東京都八王子市の女性(23)が行方不明になり、神奈川県座間市のアパートから複数の遺体の一部が見つかった事件で、警視庁は10月31日、切断された計9人の遺体が見つかったと発表した。警視庁はこの部屋に住む職業不詳の白石隆浩容疑者(27)を、うち1人に対する死体遺棄容疑で逮捕した。白石容疑者は容疑を認め「8月22日に引っ越してきてから9人を殺した」と供述している。
9人の遺体が発見された白石容疑者の自宅は小田急小田原線相武台前駅から約500メートル南西。線路沿いの細い車道に面したアパートの2階の一室だった。
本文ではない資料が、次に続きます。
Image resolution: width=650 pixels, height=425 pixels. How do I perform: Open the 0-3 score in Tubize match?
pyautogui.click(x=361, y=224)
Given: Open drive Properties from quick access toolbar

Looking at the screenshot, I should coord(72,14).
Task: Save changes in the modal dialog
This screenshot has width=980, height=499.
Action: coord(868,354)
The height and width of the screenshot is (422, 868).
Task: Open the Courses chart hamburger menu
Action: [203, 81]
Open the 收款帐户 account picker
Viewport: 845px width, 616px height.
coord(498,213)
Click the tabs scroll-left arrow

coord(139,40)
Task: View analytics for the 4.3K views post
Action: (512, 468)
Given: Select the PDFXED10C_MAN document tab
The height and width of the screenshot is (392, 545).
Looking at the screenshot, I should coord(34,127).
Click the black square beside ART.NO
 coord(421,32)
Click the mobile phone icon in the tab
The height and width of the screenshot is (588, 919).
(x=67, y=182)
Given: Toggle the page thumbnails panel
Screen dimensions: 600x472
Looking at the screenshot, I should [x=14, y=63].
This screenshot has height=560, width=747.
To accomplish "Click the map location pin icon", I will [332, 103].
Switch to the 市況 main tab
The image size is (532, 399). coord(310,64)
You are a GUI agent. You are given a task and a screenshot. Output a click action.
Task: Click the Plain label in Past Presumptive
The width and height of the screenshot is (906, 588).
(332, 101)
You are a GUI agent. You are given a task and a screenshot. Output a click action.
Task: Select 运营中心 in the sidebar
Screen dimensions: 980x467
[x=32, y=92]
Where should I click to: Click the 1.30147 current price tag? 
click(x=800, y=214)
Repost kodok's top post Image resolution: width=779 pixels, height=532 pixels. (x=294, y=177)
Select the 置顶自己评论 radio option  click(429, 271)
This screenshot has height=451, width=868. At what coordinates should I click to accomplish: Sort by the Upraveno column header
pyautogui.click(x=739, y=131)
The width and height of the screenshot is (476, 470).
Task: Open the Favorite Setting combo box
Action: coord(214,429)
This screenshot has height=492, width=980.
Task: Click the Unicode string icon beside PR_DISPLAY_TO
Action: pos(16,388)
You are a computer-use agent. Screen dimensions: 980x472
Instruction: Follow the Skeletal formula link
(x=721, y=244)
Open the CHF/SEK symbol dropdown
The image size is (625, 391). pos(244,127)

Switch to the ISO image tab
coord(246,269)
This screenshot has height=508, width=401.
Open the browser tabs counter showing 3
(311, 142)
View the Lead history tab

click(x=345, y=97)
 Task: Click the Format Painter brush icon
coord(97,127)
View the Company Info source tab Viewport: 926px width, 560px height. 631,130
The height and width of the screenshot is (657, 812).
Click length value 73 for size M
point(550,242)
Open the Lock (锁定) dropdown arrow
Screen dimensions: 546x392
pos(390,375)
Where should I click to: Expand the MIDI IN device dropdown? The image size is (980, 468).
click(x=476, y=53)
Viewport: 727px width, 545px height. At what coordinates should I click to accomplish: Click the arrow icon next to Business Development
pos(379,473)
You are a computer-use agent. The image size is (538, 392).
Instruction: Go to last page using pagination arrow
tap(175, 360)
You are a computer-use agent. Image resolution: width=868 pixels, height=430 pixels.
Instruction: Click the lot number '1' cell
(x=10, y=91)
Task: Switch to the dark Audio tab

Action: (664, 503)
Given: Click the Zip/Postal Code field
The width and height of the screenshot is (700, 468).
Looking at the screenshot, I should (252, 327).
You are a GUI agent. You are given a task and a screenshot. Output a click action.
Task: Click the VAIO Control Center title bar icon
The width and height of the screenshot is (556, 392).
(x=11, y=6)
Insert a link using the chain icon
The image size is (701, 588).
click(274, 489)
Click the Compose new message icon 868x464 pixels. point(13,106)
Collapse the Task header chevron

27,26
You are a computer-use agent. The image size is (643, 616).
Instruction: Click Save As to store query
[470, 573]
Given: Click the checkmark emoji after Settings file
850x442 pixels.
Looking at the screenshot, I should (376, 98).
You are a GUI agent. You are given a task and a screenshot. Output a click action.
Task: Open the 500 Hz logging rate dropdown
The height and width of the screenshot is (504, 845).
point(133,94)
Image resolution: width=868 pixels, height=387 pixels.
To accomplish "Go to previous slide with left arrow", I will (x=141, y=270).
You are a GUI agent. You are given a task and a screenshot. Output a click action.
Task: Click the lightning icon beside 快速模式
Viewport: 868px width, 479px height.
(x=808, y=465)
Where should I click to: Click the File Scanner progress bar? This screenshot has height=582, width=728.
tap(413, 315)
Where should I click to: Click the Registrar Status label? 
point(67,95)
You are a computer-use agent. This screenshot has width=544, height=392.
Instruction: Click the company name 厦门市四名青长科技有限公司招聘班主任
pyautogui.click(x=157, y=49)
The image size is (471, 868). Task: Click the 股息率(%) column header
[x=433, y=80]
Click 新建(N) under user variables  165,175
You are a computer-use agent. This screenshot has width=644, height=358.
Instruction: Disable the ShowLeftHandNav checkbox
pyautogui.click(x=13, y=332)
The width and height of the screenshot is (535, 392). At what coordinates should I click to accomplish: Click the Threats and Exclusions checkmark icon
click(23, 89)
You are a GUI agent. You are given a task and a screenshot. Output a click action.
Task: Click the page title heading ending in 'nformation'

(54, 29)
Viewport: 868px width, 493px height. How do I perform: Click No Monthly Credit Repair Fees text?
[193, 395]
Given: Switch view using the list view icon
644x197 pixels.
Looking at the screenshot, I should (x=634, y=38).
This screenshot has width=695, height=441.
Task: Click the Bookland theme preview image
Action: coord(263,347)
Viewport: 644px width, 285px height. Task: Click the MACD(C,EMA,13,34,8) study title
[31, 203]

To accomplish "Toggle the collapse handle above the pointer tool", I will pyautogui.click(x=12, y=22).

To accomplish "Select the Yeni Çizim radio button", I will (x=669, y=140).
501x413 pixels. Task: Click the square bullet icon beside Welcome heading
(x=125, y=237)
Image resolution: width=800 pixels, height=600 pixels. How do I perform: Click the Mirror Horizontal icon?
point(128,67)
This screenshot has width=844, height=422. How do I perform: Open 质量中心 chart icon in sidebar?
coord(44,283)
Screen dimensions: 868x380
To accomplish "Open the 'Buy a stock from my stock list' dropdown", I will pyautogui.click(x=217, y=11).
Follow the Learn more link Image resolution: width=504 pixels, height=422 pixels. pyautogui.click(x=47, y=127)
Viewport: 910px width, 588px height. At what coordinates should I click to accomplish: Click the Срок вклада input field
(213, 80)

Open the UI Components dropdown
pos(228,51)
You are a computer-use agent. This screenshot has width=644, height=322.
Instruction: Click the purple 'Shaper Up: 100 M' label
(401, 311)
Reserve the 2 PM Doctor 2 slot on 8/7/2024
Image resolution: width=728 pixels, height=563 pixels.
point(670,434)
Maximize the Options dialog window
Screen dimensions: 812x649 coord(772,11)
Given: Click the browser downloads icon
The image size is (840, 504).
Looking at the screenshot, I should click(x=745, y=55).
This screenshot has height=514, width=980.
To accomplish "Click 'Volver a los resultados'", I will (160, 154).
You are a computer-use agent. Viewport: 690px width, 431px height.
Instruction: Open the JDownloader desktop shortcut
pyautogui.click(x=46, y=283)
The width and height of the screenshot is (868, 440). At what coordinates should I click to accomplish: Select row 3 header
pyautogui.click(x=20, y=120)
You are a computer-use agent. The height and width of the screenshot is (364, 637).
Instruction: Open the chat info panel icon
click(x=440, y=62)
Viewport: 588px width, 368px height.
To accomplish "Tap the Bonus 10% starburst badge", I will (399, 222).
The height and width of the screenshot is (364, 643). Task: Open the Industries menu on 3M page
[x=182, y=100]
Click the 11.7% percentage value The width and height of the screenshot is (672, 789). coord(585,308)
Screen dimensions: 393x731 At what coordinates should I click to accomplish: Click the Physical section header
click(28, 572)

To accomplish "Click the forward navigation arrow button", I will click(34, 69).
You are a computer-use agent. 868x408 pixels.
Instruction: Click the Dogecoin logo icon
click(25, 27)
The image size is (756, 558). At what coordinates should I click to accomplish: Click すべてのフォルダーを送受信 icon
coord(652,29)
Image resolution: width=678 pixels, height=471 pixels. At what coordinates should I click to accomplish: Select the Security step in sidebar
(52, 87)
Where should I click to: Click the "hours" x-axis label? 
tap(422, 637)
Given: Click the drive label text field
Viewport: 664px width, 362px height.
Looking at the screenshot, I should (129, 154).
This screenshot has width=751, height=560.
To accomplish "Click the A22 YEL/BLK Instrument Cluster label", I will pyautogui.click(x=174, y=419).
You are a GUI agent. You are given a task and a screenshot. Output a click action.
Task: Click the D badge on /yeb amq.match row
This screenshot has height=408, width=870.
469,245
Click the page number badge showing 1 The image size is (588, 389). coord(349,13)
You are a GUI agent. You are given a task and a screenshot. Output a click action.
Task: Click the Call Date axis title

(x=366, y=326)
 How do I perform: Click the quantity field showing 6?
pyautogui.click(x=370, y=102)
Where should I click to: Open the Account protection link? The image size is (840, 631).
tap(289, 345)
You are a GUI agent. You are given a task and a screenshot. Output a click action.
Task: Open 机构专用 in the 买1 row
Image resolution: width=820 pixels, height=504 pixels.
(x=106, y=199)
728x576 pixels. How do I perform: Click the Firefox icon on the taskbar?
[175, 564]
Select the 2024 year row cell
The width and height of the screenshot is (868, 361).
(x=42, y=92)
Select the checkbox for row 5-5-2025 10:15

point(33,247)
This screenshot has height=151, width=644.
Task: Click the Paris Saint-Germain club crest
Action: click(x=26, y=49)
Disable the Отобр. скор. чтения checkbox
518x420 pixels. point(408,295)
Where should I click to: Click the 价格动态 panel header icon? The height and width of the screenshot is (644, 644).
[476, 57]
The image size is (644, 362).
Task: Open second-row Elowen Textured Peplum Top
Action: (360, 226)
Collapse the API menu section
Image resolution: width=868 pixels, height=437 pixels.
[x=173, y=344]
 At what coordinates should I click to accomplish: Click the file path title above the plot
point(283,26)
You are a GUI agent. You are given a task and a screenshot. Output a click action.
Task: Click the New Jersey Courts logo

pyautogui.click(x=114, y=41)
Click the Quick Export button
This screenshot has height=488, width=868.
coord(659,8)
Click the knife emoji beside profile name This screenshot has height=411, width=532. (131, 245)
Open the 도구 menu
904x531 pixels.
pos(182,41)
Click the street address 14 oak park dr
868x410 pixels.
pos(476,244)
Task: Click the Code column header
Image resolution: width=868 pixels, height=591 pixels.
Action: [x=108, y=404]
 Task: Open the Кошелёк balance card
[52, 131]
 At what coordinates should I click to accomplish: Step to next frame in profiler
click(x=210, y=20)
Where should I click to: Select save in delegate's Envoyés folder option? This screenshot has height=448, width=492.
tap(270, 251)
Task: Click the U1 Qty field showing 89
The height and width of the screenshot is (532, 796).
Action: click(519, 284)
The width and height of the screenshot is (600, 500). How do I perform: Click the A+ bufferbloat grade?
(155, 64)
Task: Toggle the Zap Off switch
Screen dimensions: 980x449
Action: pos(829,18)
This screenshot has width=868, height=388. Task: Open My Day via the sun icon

周辺は一戸建て住宅が並ぶ住宅街で、近くの住民は「事件なんか聞いたことのない町」とショックを受けた様子で話した。同じアパートの住民によると、8月ごろから白石容疑者の部屋から、異臭がしていたという。
約3キロ東にある実家付近でも最近、白石容疑者が目撃されていた。最近、容疑者の実家近くに越してきた男性は「この1~2カ月で深夜に数回見掛けた。玄関前に座り、携帯をいじっていた。なんだか不気味に感じた」と話した。
白石容疑者を知る近隣住民によると、白石容疑者は実家に住む父と、八王子市の別の家に住む母、妹の4人家族。約10年前、妹が高校に入るころ、母と妹が2人で転居。同じころ、白石容疑者も実家を出て、父が1人で暮らしていた。ただ「息子だけは、ちょくちょく帰ってきていた」(近隣住民)という。この住民は1カ月ほど前、白石容疑者の父が「息子に彼女ができたんだ」とうれしそうに話していたという。住民は「優しそうな子だった。悪い人間と付き合っている風でもなかった。何があったのか」と話した。
別の近隣住民は「お父さんは、すれ違えば車の窓まであけて丁寧にあいさつしてくださる気の良い方。その息子さんが、こんな事件を起こすとは考えられない」と話した。